Subhiksha was thinking of going for an IPO in 2007 but shelved it in view of “uncertain market conditions”. But I believe that they got greedy as they expected a market correction. Vishal on the other hand raised Rs 110 crore from an IPO in June 2007 which wasn’t enough to meet it scorching growth pattern. It had 50 stores by then and was looking to expand to 130 stores in a year. But it went for short term debt which resulted in a big blow to their entire supply chain when the stores didn’t happen as intended.
Both of them didn’t consolidate
Subhiksha and Vishal instead of stabilizing and consolidating themselves first in different places and then moving to newer locations, tried to be the first in every town.
Poor inventory management
Subhiksha had a bad history of credit defaults and this led to supply breakages. This led to situations where sometimes the store had very high inventory and at others, the stocks were out. This led to great dissatisfaction. Vishal’s distribution center led model failed as it couldn’t build an IT network. Buying at warehouses was mostly not aligned to what the customers needed and resulted in dead inventory.
Vishal tried to develop private labels in almost every category but had limited scale to support them. Same was with Subhiksha trying to give impossible discounts on its own labels.
Subhiksha closed down in 2009 amid allegations of defaults, non – wages payments and bankruptcy.
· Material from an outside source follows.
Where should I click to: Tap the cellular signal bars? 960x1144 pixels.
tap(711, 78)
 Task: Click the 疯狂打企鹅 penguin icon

The people behind it are still struggling to come up with valid explanations.Vishal has brought down the rentals of the properties, decreased its expenses and closed down two dozen stores and warehouses and plans to close more.
Will there be more Subhikhsha’s or Vishal’s is under the cover of future ,but these two give lessons to other retailers to make proper stepping stones before climbing the ladder up in vastly growing Indian Retail Biz.